I went down to the shore. Using the butt of the rifle, I inscribed a circle in the mud, and closed it with a touch of my hand and a whisper of will. Once I felt its presence snap into place, I took the will I’d been gathering, reached down into the earth, and gathered more, drawing it up like water from a well.

I could feel the seething power of the ley line beneath me, could feel how close I came to it in my quest to gather as much energy as I could before I unleashed my attack. The earth trembled with a subterranean river of dark power, the spirit of violence, havoc, and death expressed as energy, and if I tapped into it, I could potentially direct its terrible strength at the enemy. There would be consequences to an action like that, chain reactions and fallout I couldn’t predict, but it would sure as hell get the job done.

For a second, I almost did it. There was so much on the line. But you can’t go around changing your definition of right and wrong (or smart and stupid) just because doing the wrong thing happens to be really convenient. Sometimes it isn’t easy to be sane, smart, and responsible. Sometimes it sucks. Sucks wang. Camel wang. But that doesn’t turn wrong into right or stupid into smart.

I’d kinda gotten an object lesson in that.

So I left that power alone.

The magic continued to pour into me, more than I usually used, more than was comfortable. After thirty seconds, I felt as if my hairs were standing on end and sparks were shooting between them. I ground my teeth, dug into the cold power of Winter, and kept drawing more. I began directing it down toward my right hand, and cold blue-white fire abruptly wreathed my fingers like the flame from a newly lit gas burner.

The burned tug was only about a hundred yards away when I lifted my hand, stepped forward out of the circle, and cried out, “Rexus mundus!”

And a globe of blindingly intense blue light the size of a soccer ball flew out into the night. It spewed mist from every inch of its surface, and flashed through the night like a dying comet. It landed in the water twenty yards in front of the slow-moving barge.

There was an abrupt screech as the sphere of condensed, absolute-zero cold hit Lake Michigan.
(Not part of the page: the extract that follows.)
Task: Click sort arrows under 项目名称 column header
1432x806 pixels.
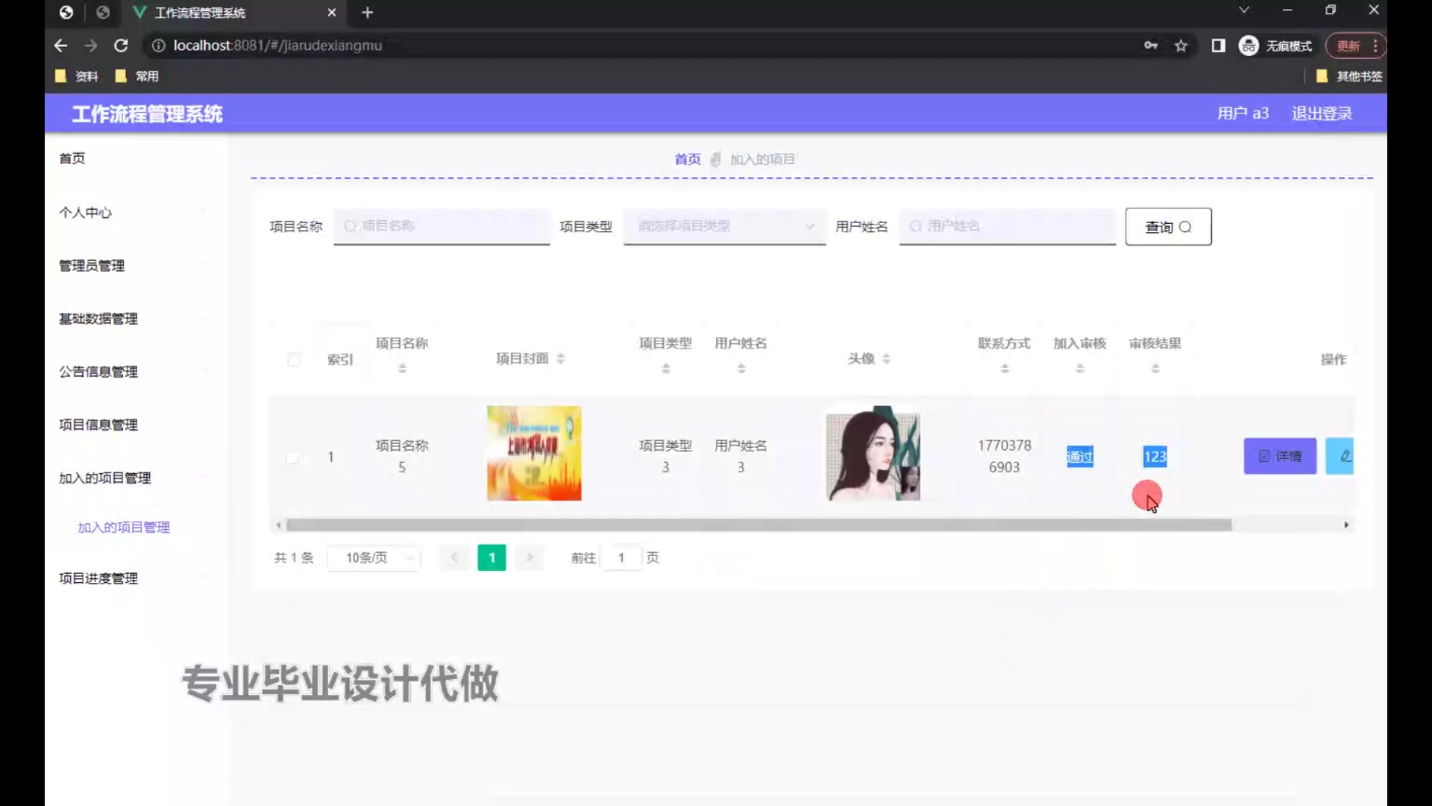Action: (402, 368)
Ice formed almost instantly, and large crystals of it shot out in every direction, sharp as spears, kind of like Superman’s Fortress of Solitude. One instant it was clear sailing for the barge—the next, the mutant spawn of an iceberg and a giant porcupine bobbed in the water directly in front of it, a barrier of ice the size of a tractor trailer.
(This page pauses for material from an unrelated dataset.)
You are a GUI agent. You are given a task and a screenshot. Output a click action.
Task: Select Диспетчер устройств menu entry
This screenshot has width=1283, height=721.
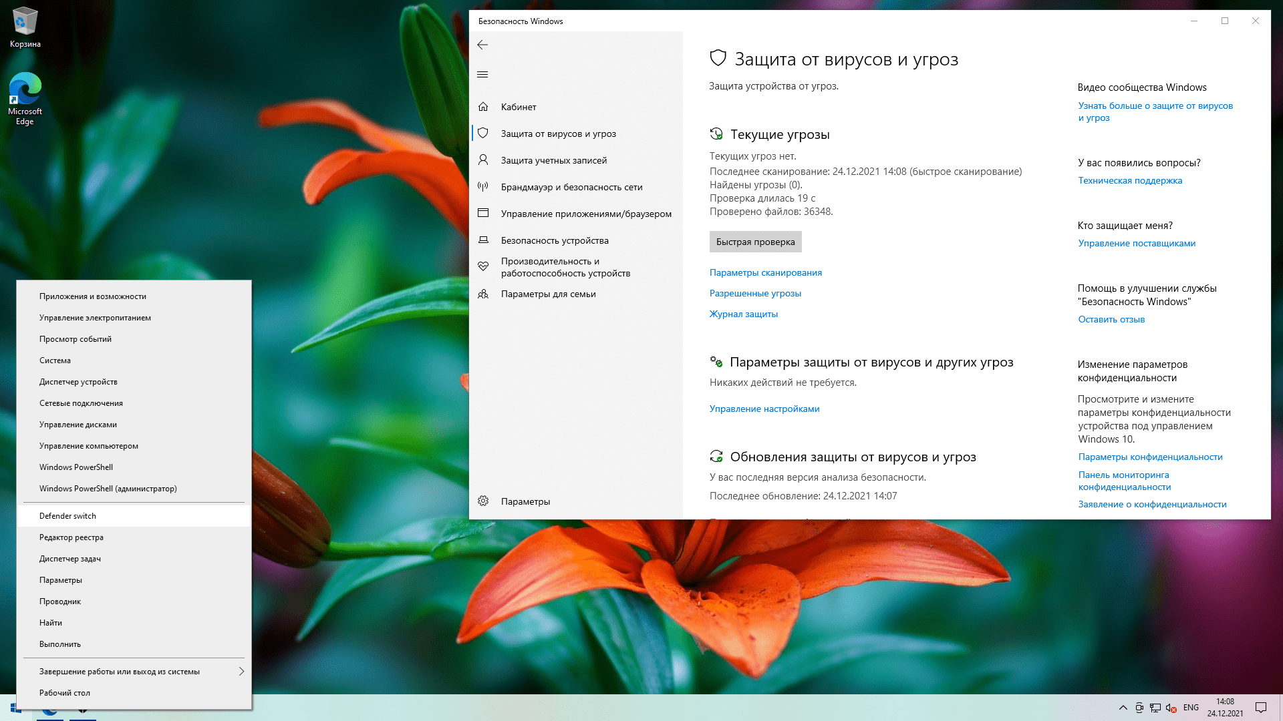[78, 382]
I could have gone bigger, but there just wasn’t enough time. I’d needed it to happen fast, to get that weight into position—but I wasn’t a complete dummy. My pointy iceberg was the size of a semi, but the barge could have carried twenty of them. I just had to get the first piece into the right spot.

Again I reached for Winter, and again I lifted my hand, howling, “Infriga!”
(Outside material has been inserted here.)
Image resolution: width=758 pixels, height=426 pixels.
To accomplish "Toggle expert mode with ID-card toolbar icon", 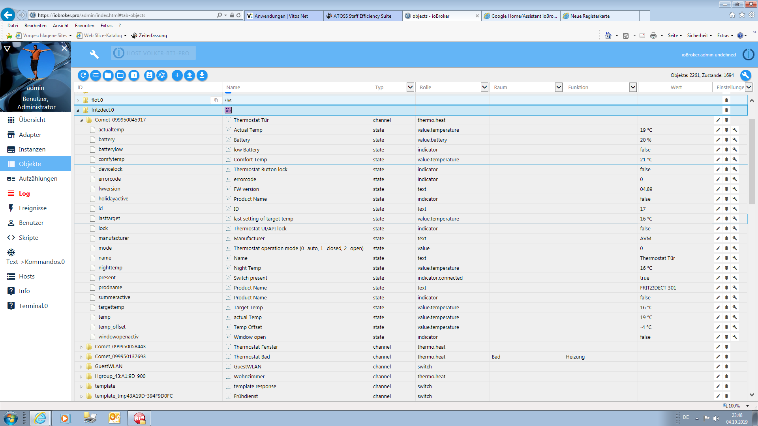I will [149, 75].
Pure cold screamed from my hand into the air, spreading over the surface of the lake in a field shaped like a folding fan. The surface crystallized and froze, and I poured more and more into it, thickening the ice, spreading it toward the little iceberg. The wreckage of the tugboat hit my obstacle first, and the spears of ice punched through the weakened wooden hull of the tug, nailing the iceberg to it. The barge slowed, and pieces of the tug’s rig screamed and bent in protest. Then, as it approached, it started hitting the thinnest ice at the edge of the fan—but as it kept coming, the ice got thicker and thicker, providing increasing resistance to the barge’s forward motion. It began to grind to a halt.